Algorithm comparison
Side-by-side comparison of CLARANS, FastCLARANS and scikit-learn’s KMeans on the same dataset.
1"""Generate `comparison_clustering.png`.
2
3Side-by-side comparison of CLARANS, FastCLARANS and scikit-learn's KMeans.
4"""
5from pathlib import Path
6import time
7import matplotlib
8matplotlib.use("Agg")
9import matplotlib.pyplot as plt
10from sklearn.datasets import make_blobs
11from clarans import CLARANS, FastCLARANS
12from sklearn.cluster import KMeans
13
14
15def main():
16 X, _ = make_blobs(n_samples=500, centers=3, random_state=42)
17 models = [
18 ("CLARANS", CLARANS(n_clusters=3, numlocal=5, random_state=42)),
19 ("FastCLARANS", FastCLARANS(n_clusters=3, numlocal=5, random_state=42)),
20 ("KMeans", KMeans(n_clusters=3, random_state=42)),
21 ]
22
23 fig, axes = plt.subplots(1, 3, figsize=(15, 4))
24
25 for ax, (name, model) in zip(axes, models):
26 t0 = time.perf_counter()
27 model.fit(X)
28 t1 = time.perf_counter()
29 labels = model.labels_
30 centers = getattr(model, "cluster_centers_", None)

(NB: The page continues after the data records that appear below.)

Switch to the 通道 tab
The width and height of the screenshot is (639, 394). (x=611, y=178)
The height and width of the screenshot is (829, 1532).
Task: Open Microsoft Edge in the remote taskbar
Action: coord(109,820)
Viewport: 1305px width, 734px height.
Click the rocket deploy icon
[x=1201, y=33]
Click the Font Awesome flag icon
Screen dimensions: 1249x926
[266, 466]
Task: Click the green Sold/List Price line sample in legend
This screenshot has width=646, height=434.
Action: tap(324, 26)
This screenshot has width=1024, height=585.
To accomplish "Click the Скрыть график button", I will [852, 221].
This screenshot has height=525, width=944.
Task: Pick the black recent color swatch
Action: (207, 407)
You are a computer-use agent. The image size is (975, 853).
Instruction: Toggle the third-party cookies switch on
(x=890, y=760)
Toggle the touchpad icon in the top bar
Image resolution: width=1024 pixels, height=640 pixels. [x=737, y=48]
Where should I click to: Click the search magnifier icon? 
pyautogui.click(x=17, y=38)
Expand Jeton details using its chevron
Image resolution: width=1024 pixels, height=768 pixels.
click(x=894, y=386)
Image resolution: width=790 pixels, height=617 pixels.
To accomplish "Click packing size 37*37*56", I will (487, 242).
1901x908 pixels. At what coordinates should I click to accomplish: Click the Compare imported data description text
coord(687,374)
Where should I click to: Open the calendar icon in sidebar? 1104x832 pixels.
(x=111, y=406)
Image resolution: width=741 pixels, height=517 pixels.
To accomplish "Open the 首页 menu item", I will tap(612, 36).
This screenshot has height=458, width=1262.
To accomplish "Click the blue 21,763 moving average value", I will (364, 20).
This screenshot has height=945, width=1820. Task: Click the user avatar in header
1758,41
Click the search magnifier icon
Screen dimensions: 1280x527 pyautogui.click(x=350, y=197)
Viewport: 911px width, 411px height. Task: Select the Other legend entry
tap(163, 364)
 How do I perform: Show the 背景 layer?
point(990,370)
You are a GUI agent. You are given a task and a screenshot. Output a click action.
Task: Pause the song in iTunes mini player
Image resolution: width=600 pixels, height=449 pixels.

31 ax.scatter(X[:, 0], X[:, 1], c=labels, s=20, cmap="tab10", alpha=0.8)
32 if centers is not None:
33 ax.scatter(centers[:, 0], centers[:, 1], c="black", marker="x", s=100, linewidths=2)
34 ax.set_title(f"{name}\n{(t1-t0):.3f}s")
35 ax.set_xticks([])
36 ax.set_yticks([])
37
38 out = "comparison_clustering.png"
39 fig.savefig(out, bbox_inches="tight", dpi=150)
40 print(f"Saved {out}")
41
42
43if __name__ == "__main__":
44 main()